▶ Selection:
Unlike 2008, however, conditions are different. Whatever causes the next market sell-off will be different. And these two defensive names won't be the big winners if we get another 2008-style meltdown. To see why, let's look at each company in turn.
As of Feb. 3, Walmart has joined the rarified list of companies with a $1 trillion market cap, a small club largely dominated by tech companies. Customers continue to flock to the company's stores, and Walmart continues its push to keep prices low, which has helped during the surge in inflation in the 2020s.
Over the past five years, the king of retail is up over 170%, returning more than twice the S&P 500's return of 75%.
Image source: Getty Images.
That kind of outperformance during a market rally doesn't guarantee worse performance than the market during a downturn. But it should give investors caution. Big returns on the way up leave little defensive downside protection.
On the valuation side, Walmart's market-crushing rally has come amid a rapid expansion of its price-to-earnings (P/E) ratio over the years. In 2008, Walmart was valued at 16.5 times earnings. Today, investors are willing to pay 45 times earnings, or almost three times as much.
That's usually a valuation reserved for high-growth tech stocks, not retail operators with high costs and low margins as part of their business model.
In contrast, big-box retail competitor Target (NYSE: TGT) trades at 14 times forward earnings, or about one-third the valuation. Plus, Target pays a 3.9% dividend.
Walmart pays a paltry 0.7% dividend, its lowest payout since 2003 and well under its 10-year average of 1.8%.
It's true that during a market meltdown and weak economy, consumers may shift their spending from higher-end retailers to Walmart, whether out of caution or because the economy slides into a recession. But during a recession, earnings multiples like P/Es will contract heavily. Already trading so high, Walmart offers investors no margin of safety, especially with today's low dividend yield. Even competitors like Target would feel the pain with their lower valuation.
It may not take a recession for poor returns from here, either. A slowdown in consumer spending as unemployment continues to steadily rise could act as a shock to consumer stocks, even if trends like artificial intelligence (AI) spending continue to benefit the overall market.
In short, Walmart investors may not fare well in a downturn, following this outperformance relative to the rest of the stock market.
Many of the same challenges apply to McDonald's. The fast food operator traded hands at about 15 times earnings in 2008. Today, it trades at about 30 times earnings.
While not as extreme as Walmart, McDonald's is operating with a different set of challenges.

▶ Record set:
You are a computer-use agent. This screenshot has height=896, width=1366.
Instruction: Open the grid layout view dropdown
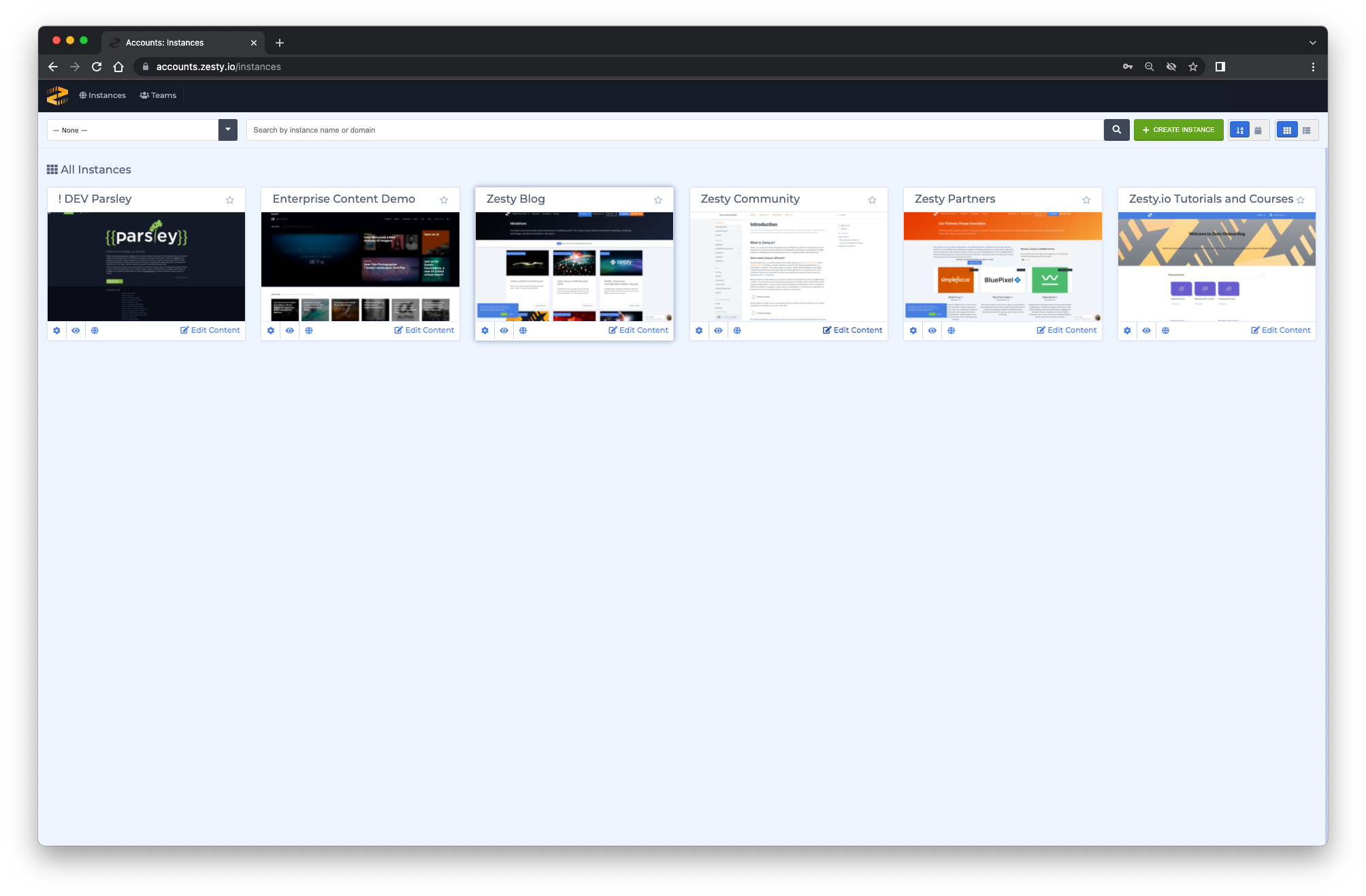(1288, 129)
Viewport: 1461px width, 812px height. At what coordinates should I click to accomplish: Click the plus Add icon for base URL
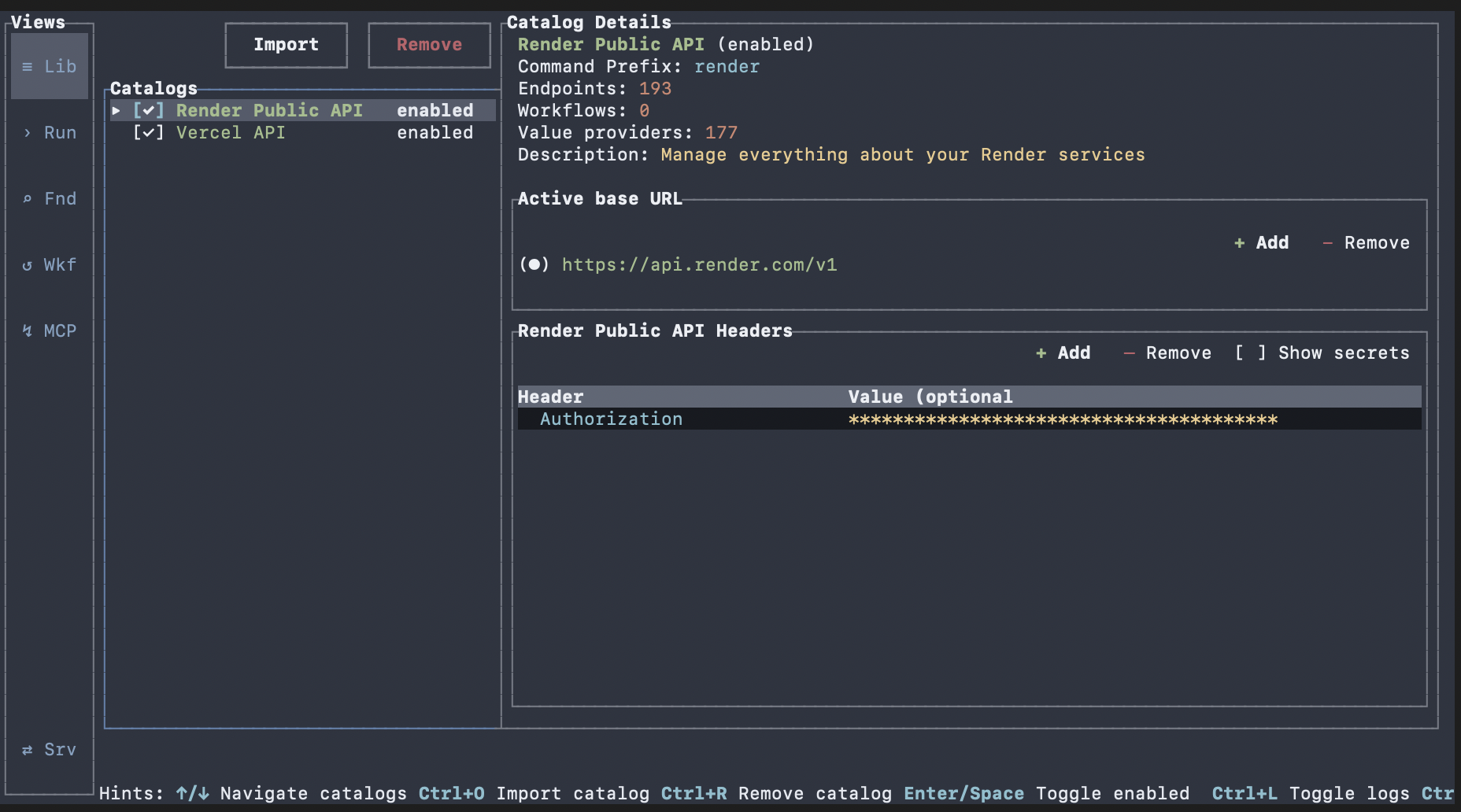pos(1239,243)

...

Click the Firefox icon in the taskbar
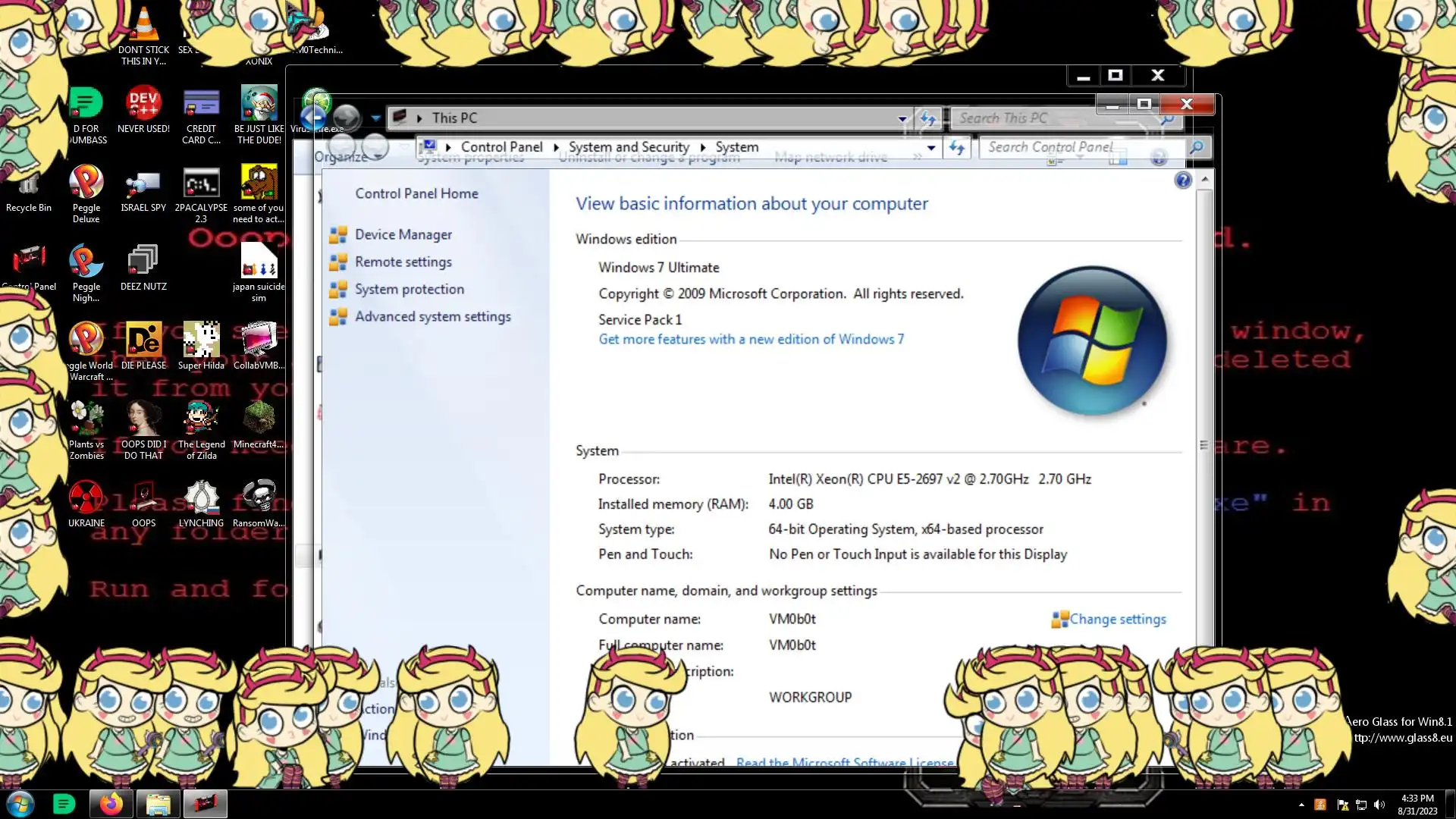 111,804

▶ Given task: Extend the article on Walmart and McDonald's stock valuations, starting right after its last sentence. The lines above are separate material and are not part of the stock valuation article.

▶ Exercise response:
First, inflation-wary consumers miss the days of dollar menus at fast-food places. Fast food wasn't just supposed to be fast but also cheap.
Today, customers still get sticker shock ordering a burger and fries, a term dubbed "McFlation," as the prices of some menu items have more than doubled since 2014.
McDonald's is fighting a second front that Walmart isn't. Its competition no longer comes from other fast-food chains or even other restaurants in general. The rise of weight loss drugs such as Ozempic poses a threat to the company's customer base as fewer hungry customers opt to dine out.
Some equity analysts have even downgraded shares, citing the impact of weight loss drugs. Growth has been sluggish as the use of weight loss drugs has risen in the general population, including a notable 3.6% drop in same-store sales in the U.S. in early 2025, right as these drugs were hitting their stride.
So far, McDonald's has held up better than other fast-food brands. Competitor Wendy's (NASDAQ: WEN) fell by over 40% in 2025, compared to flat performance for McDonald's.
While McDonald's still remains a beloved brand, changing consumer tastes may not make shares the relative safe haven in a crisis that they have been, as consumers look for low-cost alternatives.
In the next crisis, there will be a handful of other companies that buck the market's downtrend -- there always are. But it's unlikely to include Walmart and McDonald's.
Both Walmart and McDonald's are great companies that have executed well in low-cost industries. And at the right price and valuation, they can be great investments, too. Yet, their valuation is simply too high today, and current challenges don't make them a slam-dunk investment for defensive investors.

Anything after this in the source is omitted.